REQUIRED ACTIONS
a: Reproduce the passage about John Horton Conway from "He left Cambridge" to "Diana, in Princeton.".
b: According to the passage about John Horton Conway, who supervised his research in number theory?
c: Using the passage about John Horton Conway, decide whether each statement agrees with it, and answer yes or no with the deciding words quoted from the passage: (i) Conway was born in Liverpool. (ii) Conway left Cambridge for Princeton in 1959. (iii) Conway's mother recalled that he could recite the powers of two at age four.
--- Start GIVEN TEXT ---
John Horton Conway FRS[3] (/ˈkɒnw/; born 26 December 1937) is an English mathematician active in the theory of finite groups, knot theory, number theory, combinatorial game theory and coding theory. He has also contributed to many branches of recreational mathematics, notably the invention of the cellular automaton called the Game of Life. Conway is currently Professor Emeritus of Mathematics at Princeton University in New Jersey.[4][5][6][7][8][9][10]


Conway was born in Liverpool,[11] the son of Cyril Horton Conway and Agnes Boyce.[10] He became interested in mathematics at a very early age; his mother has recalled that he could recite the powers of two when he was four years old. By the age of eleven his ambition was to become a mathematician.

After leaving secondary school, Conway entered Gonville and Caius College, Cambridge[1][12] to study mathematics. Conway who was a "terribly introverted adolescent" in school interpreted his admission to Cambridge as an opportunity to transform himself into a new person: an "extrovert".[13][14]

He was awarded his Bachelor of Arts degree in 1959 and began to undertake research in number theory supervised by Harold Davenport. Having solved the open problem posed by Davenport on writing numbers as the sums of fifth powers, Conway began to become interested in infinite ordinals. It appears that his interest in games began during his years studying the Cambridge Mathematical Tripos, where he became an avid backgammon player, spending hours playing the game in the common room. He was awarded his doctorate in 1964 and was appointed as College Fellow and Lecturer in Mathematics at Cambridge University.

He left Cambridge in 1986 to take up the appointment to the John von Neumann Chair of Mathematics at Princeton University.

According to a 2015 biography, Conway has been thrice married and twice divorced, and has suffered two heart attacks, two strokes, and depression.[15] He resides with his current wife, Diana, in Princeton.
--- End GIVEN TEXT ---
--- Start AVAILABLE DATA ---
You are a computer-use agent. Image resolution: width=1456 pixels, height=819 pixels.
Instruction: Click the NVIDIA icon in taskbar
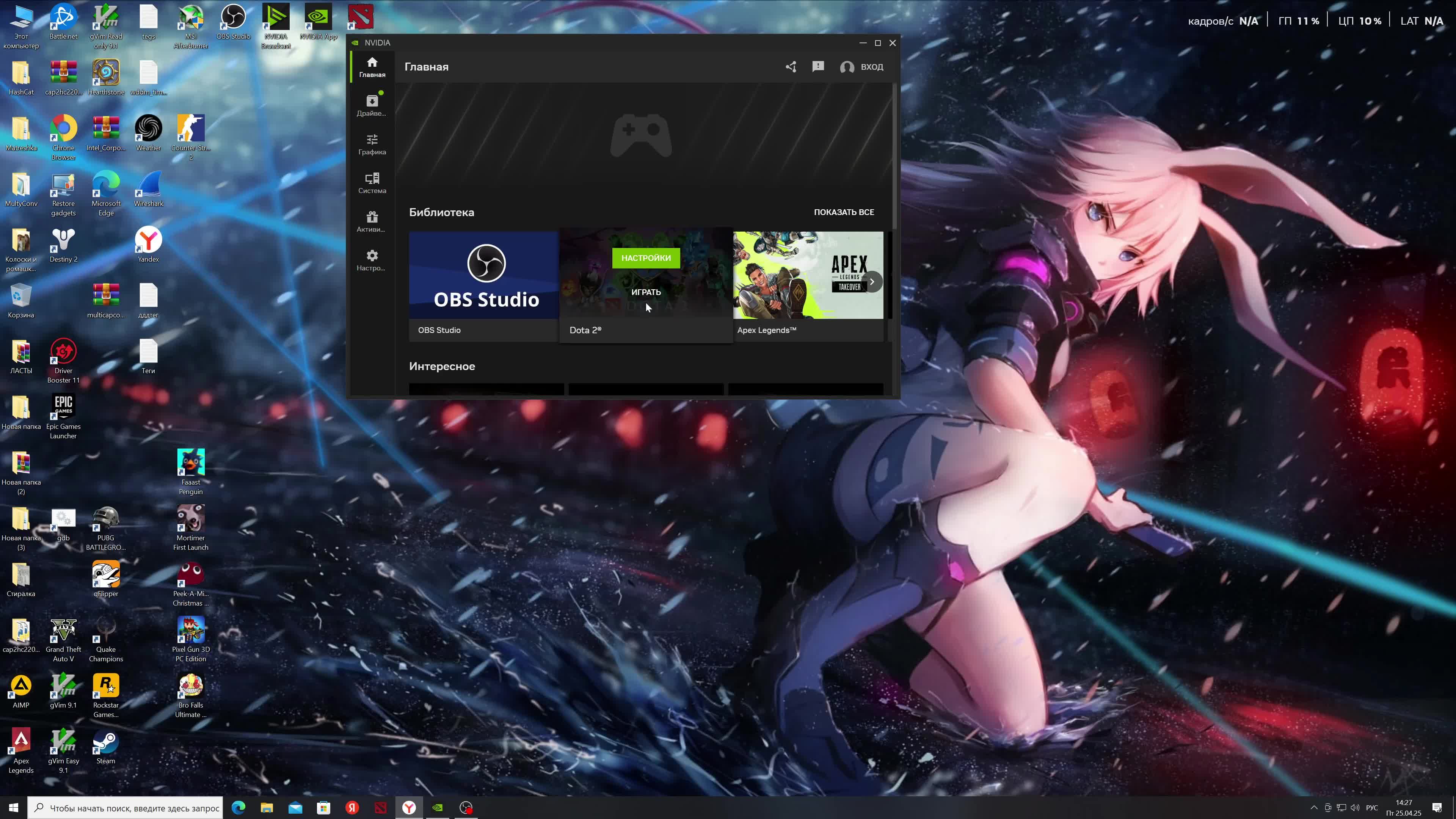click(x=438, y=808)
--- End AVAILABLE DATA ---
RESULTS FOR THE EXERCISE
a:
He left Cambridge in 1986 to take up the appointment to the John von Neumann Chair of Mathematics at Princeton University.

According to a 2015 biography, Conway has been thrice married and twice divorced, and has suffered two heart attacks, two strokes, and depression.[15] He resides with his current wife, Diana, in Princeton.

b: Harold Davenport

c:
(i) Yes: "Conway was born in Liverpool"
(ii) No: "He left Cambridge in 1986 to take up the appointment to the John von Neumann Chair of Mathematics at Princeton University."
(iii) Yes: "his mother has recalled that he could recite the powers of two when he was four years old"